Transcribe all of the records exactly, leaving every line as it is.

(Stored records)
_ _ _ _ _ _ _
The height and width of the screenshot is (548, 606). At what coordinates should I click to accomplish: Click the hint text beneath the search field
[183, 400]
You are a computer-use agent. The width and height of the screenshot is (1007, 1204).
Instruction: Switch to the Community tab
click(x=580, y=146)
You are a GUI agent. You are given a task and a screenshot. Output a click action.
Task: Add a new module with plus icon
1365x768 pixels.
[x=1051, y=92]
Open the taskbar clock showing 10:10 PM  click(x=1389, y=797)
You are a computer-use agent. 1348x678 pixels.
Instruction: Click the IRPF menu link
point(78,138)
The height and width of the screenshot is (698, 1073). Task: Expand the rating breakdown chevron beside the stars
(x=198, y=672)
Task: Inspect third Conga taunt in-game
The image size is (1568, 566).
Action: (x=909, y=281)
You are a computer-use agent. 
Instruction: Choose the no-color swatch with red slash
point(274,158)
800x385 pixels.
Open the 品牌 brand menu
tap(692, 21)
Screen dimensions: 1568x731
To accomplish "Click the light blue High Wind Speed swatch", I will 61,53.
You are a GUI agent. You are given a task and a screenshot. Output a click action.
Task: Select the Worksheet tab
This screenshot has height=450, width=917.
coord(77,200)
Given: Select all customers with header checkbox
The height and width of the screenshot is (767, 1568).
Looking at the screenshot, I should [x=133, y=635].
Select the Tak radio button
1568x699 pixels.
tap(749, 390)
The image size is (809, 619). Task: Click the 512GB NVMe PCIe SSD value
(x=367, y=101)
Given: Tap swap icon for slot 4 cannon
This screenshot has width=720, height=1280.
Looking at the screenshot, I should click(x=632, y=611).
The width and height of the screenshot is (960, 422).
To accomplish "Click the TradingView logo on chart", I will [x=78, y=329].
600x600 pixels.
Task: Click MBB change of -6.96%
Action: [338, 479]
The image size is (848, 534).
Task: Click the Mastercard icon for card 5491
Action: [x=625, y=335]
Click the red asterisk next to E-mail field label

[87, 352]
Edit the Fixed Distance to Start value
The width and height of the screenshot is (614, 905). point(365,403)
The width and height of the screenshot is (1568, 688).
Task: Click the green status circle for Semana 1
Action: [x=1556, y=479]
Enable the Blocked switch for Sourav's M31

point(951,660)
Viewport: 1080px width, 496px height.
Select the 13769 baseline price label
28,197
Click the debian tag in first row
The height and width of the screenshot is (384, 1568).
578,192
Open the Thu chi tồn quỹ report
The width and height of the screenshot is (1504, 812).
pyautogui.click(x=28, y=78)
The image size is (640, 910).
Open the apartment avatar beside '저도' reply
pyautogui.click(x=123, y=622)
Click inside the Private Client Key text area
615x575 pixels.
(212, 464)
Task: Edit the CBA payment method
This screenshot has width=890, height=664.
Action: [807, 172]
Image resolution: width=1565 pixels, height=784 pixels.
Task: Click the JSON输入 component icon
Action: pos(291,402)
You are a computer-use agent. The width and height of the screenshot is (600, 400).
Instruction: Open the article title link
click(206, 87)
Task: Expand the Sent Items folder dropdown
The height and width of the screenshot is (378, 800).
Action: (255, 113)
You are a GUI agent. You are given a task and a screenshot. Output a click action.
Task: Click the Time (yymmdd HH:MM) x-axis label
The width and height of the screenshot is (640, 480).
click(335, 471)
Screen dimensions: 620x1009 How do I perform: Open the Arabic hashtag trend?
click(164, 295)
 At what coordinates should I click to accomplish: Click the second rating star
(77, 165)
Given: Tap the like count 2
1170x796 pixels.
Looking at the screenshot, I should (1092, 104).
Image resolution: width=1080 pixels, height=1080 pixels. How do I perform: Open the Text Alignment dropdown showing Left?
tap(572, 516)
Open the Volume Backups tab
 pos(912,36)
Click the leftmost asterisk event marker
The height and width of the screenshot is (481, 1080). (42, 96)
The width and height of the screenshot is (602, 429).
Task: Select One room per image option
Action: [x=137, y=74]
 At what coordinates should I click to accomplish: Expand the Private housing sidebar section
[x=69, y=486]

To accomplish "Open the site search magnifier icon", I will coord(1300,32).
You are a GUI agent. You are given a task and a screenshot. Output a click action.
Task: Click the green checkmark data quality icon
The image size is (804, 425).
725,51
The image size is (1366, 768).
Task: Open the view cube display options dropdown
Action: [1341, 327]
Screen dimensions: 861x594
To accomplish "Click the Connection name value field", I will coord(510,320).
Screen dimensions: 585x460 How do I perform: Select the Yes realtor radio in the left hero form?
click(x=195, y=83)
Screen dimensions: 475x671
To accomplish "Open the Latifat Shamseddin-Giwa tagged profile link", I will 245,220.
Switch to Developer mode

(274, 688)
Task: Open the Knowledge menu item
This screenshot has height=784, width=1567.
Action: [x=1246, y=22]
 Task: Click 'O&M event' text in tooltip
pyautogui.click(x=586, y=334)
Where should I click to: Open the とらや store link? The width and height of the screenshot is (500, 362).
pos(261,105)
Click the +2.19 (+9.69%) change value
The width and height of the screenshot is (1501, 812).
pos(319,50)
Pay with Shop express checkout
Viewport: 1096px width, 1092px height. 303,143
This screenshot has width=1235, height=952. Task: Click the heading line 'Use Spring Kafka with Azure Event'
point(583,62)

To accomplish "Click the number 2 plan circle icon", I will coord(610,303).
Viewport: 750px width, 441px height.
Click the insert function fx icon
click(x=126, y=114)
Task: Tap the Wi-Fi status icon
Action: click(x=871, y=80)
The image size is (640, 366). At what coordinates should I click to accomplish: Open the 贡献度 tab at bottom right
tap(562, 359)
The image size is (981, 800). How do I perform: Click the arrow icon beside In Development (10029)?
_ _ _ _ _ _ _
WRITTEN ANSWER:
The height and width of the screenshot is (548, 606). At what coordinates should I click to accomplish: Click the hint text beneath the search field
[183, 400]
You are a computer-use agent. The width and height of the screenshot is (1007, 1204).
Instruction: Switch to the Community tab
click(x=580, y=146)
You are a GUI agent. You are given a task and a screenshot. Output a click action.
Task: Add a new module with plus icon
1365x768 pixels.
[x=1051, y=92]
Open the taskbar clock showing 10:10 PM  click(x=1389, y=797)
You are a computer-use agent. 1348x678 pixels.
Instruction: Click the IRPF menu link
point(78,138)
The height and width of the screenshot is (698, 1073). Task: Expand the rating breakdown chevron beside the stars
(x=198, y=672)
Task: Inspect third Conga taunt in-game
The image size is (1568, 566).
Action: (x=909, y=281)
You are a computer-use agent. 
Instruction: Choose the no-color swatch with red slash
point(274,158)
800x385 pixels.
Open the 品牌 brand menu
tap(692, 21)
Screen dimensions: 1568x731
To accomplish "Click the light blue High Wind Speed swatch", I will 61,53.
You are a GUI agent. You are given a task and a screenshot. Output a click action.
Task: Select the Worksheet tab
This screenshot has height=450, width=917.
coord(77,200)
Given: Select all customers with header checkbox
The height and width of the screenshot is (767, 1568).
Looking at the screenshot, I should [x=133, y=635].
Select the Tak radio button
1568x699 pixels.
tap(749, 390)
The image size is (809, 619). Task: Click the 512GB NVMe PCIe SSD value
(x=367, y=101)
Given: Tap swap icon for slot 4 cannon
This screenshot has width=720, height=1280.
Looking at the screenshot, I should click(x=632, y=611).
The width and height of the screenshot is (960, 422).
To accomplish "Click the TradingView logo on chart", I will [x=78, y=329].
600x600 pixels.
Task: Click MBB change of -6.96%
Action: [338, 479]
The image size is (848, 534).
Task: Click the Mastercard icon for card 5491
Action: [x=625, y=335]
Click the red asterisk next to E-mail field label

[87, 352]
Edit the Fixed Distance to Start value
The width and height of the screenshot is (614, 905). point(365,403)
The width and height of the screenshot is (1568, 688).
Task: Click the green status circle for Semana 1
Action: [x=1556, y=479]
Enable the Blocked switch for Sourav's M31

point(951,660)
Viewport: 1080px width, 496px height.
Select the 13769 baseline price label
28,197
Click the debian tag in first row
The height and width of the screenshot is (384, 1568).
578,192
Open the Thu chi tồn quỹ report
The width and height of the screenshot is (1504, 812).
pyautogui.click(x=28, y=78)
The image size is (640, 910).
Open the apartment avatar beside '저도' reply
pyautogui.click(x=123, y=622)
Click inside the Private Client Key text area
615x575 pixels.
(212, 464)
Task: Edit the CBA payment method
This screenshot has width=890, height=664.
Action: [807, 172]
Image resolution: width=1565 pixels, height=784 pixels.
Task: Click the JSON输入 component icon
Action: pos(291,402)
You are a computer-use agent. The width and height of the screenshot is (600, 400).
Instruction: Open the article title link
click(206, 87)
Task: Expand the Sent Items folder dropdown
The height and width of the screenshot is (378, 800).
Action: (255, 113)
You are a GUI agent. You are given a task and a screenshot. Output a click action.
Task: Click the Time (yymmdd HH:MM) x-axis label
The width and height of the screenshot is (640, 480).
click(335, 471)
Screen dimensions: 620x1009 How do I perform: Open the Arabic hashtag trend?
click(164, 295)
 At what coordinates should I click to accomplish: Click the second rating star
(77, 165)
Given: Tap the like count 2
1170x796 pixels.
Looking at the screenshot, I should (1092, 104).
Image resolution: width=1080 pixels, height=1080 pixels. How do I perform: Open the Text Alignment dropdown showing Left?
tap(572, 516)
Open the Volume Backups tab
 pos(912,36)
Click the leftmost asterisk event marker
The height and width of the screenshot is (481, 1080). (42, 96)
The width and height of the screenshot is (602, 429).
Task: Select One room per image option
Action: [x=137, y=74]
 At what coordinates should I click to accomplish: Expand the Private housing sidebar section
[x=69, y=486]

To accomplish "Open the site search magnifier icon", I will coord(1300,32).
You are a GUI agent. You are given a task and a screenshot. Output a click action.
Task: Click the green checkmark data quality icon
The image size is (804, 425).
725,51
The image size is (1366, 768).
Task: Open the view cube display options dropdown
Action: [1341, 327]
Screen dimensions: 861x594
To accomplish "Click the Connection name value field", I will coord(510,320).
Screen dimensions: 585x460 How do I perform: Select the Yes realtor radio in the left hero form?
click(x=195, y=83)
Screen dimensions: 475x671
To accomplish "Open the Latifat Shamseddin-Giwa tagged profile link", I will 245,220.
Switch to Developer mode

(274, 688)
Task: Open the Knowledge menu item
This screenshot has height=784, width=1567.
Action: [x=1246, y=22]
 Task: Click 'O&M event' text in tooltip
pyautogui.click(x=586, y=334)
Where should I click to: Open the とらや store link? The width and height of the screenshot is (500, 362).
pos(261,105)
Click the +2.19 (+9.69%) change value
The width and height of the screenshot is (1501, 812).
pos(319,50)
Pay with Shop express checkout
Viewport: 1096px width, 1092px height. 303,143
This screenshot has width=1235, height=952. Task: Click the heading line 'Use Spring Kafka with Azure Event'
point(583,62)

To accomplish "Click the number 2 plan circle icon", I will coord(610,303).
Viewport: 750px width, 441px height.
Click the insert function fx icon
click(x=126, y=114)
Task: Tap the Wi-Fi status icon
Action: click(x=871, y=80)
The image size is (640, 366). At what coordinates should I click to accomplish: Open the 贡献度 tab at bottom right
tap(562, 359)
The image size is (981, 800). How do I perform: Click the arrow icon beside In Development (10029)?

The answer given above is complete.